— START OF Reading text —

2. The method of claim 1, wherein the enhancement data are scalable
data.
3. The method of claim 1, wherein each of the sectional factors
associated with a corresponding section includes at least one of
the significance of the enhancement data of the section to a
receiving end, the significance of the enhancement data of the
section in improving audio quality, the existence of base data in
the section, and the abundance of the base data in the section.
4. The method of claim 1, wherein up-shifting the band comprises
up-shifting the band to increase a bit-slicing priority of the band
in bit-slicing.
5. The method of claim 1, further comprising equalizing the
spectral sections the enhancement data at their maximum bit plane
before rearranging the enhancement data.
6. The method of claim 1, further comprising coding the rearranged
enhancement data by bit-slicing the rearranged enhancement
data.
7. A bit rearranging process for audio coding, the process
comprising: receiving base data and enhancement data representative
of audio signals, the base data containing data capable of being
decoded to generate a portion of the audio signals, the enhancement
data covering at least two spectral sections of data representative
of a residual portion of the audio signals, wherein the base data
includes a plurality of bands each having at least one spectral
line for storing quantized audio data, and each of the spectral
sections of the enhancement data has at least one spectral band
having at least one spectral line; calculating zero-line ratios of
the base data of the sections, a zero-line ratio of a section being
the ratio of the number of spectral lines with zero quantized value
to the number of spectral lines in that section; and rearranging
enhancement data by up-shifting the section of the enhancement data
by at least one plane if the corresponding zero-line ratio is
higher than or equal to a prescribed ratio bound, wherein the
number of the at least one plane that the section is up-shifted
varies with the range of the corresponding zero-line ratio.

— END OF Reading text —
— START OF Dataset extract —

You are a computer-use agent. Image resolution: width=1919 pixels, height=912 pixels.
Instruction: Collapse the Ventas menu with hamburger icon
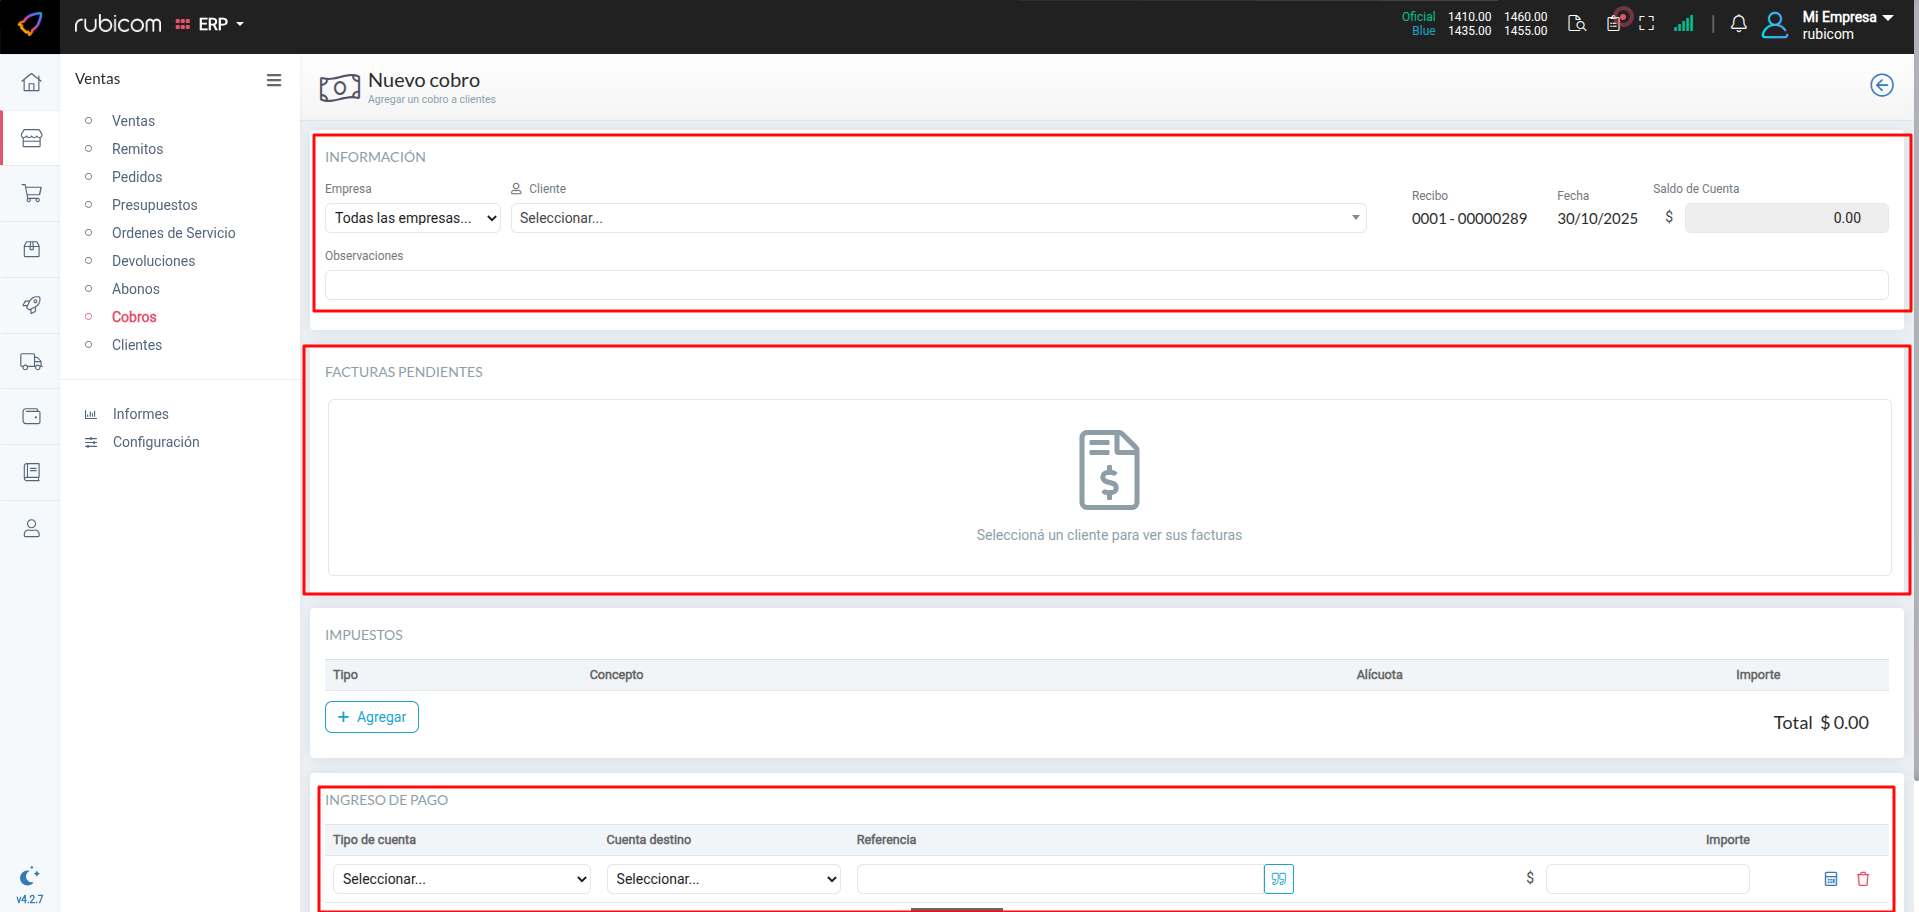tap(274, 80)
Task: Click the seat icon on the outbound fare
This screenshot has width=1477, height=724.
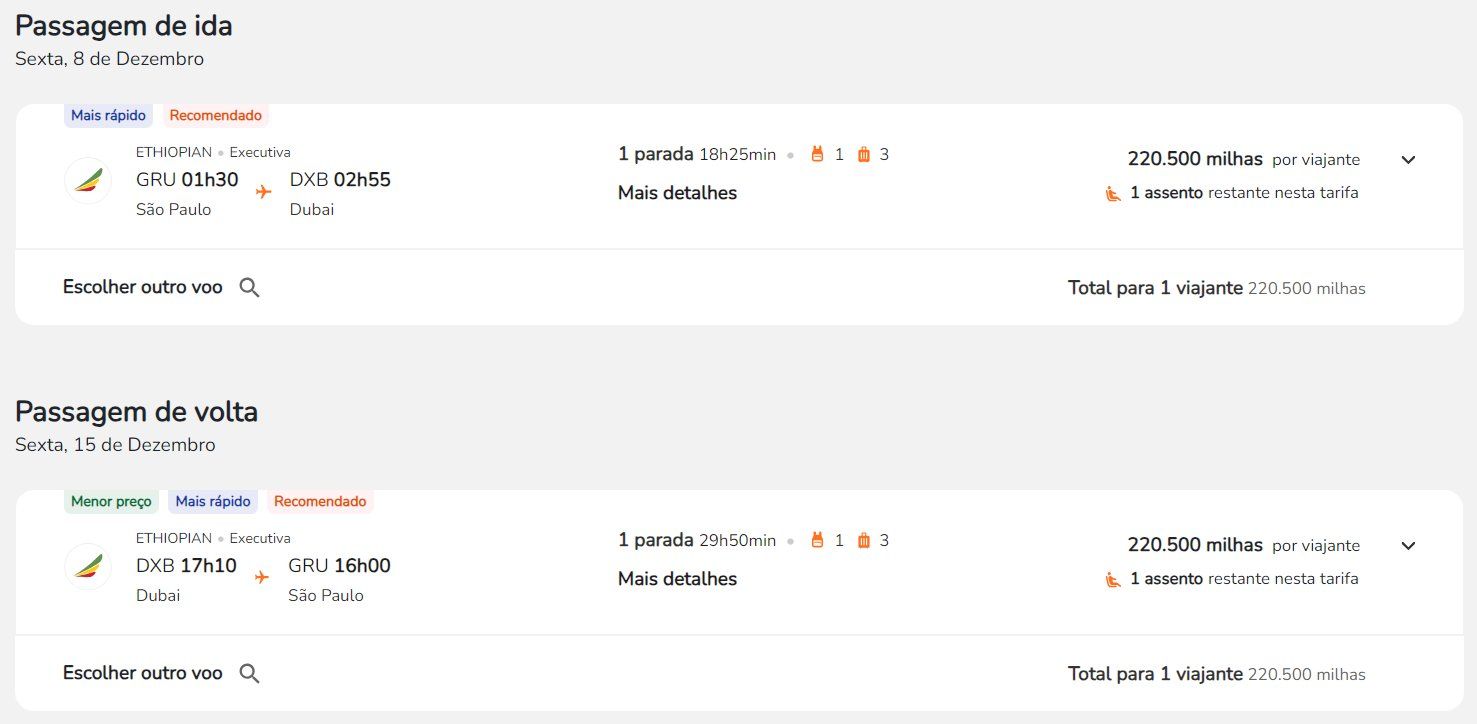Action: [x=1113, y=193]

— END OF Dataset extract —

Requirements:
1 > Using the patent claims, answer each question below. Mark each answer (a), (b), or (c), on its own line.
(a) According to claim 2, what kind of data are the enhancement data?
(b) How does claim 7 define the zero-line ratio of a section?
(c) According to claim 6, how are the rearranged enhancement data coded?
2 > For each statement below, say whether it agrees with the patent claims. Answer yes or no, and quote the words from the patent claims that decide it. Mark each answer (a), (b), or (c).
(a) Claim 4 states that up-shifting a band lowers its bit-slicing priority.
(b) Under claim 7, a section of the enhancement data is up-shifted by at least one plane when its zero-line ratio is higher than or equal to a prescribed ratio bound.
(c) Under claim 7, a section is always up-shifted by the same number of planes, whatever its zero-line ratio.

Results for each task:
1 >
(a) The enhancement data are scalable data.
(b) It is the ratio of the number of spectral lines with zero quantized value to the number of spectral lines in that section.
(c) They are coded by bit-slicing the rearranged enhancement data.

2 >
(a) No: "up-shifting the band to increase a bit-slicing priority of the band in bit-slicing"
(b) Yes: "up-shifting the section of the enhancement data by at least one plane if the corresponding zero-line ratio is higher than or equal to a prescribed ratio bound"
(c) No: "the number of the at least one plane that the section is up-shifted varies with the range of the corresponding zero-line ratio"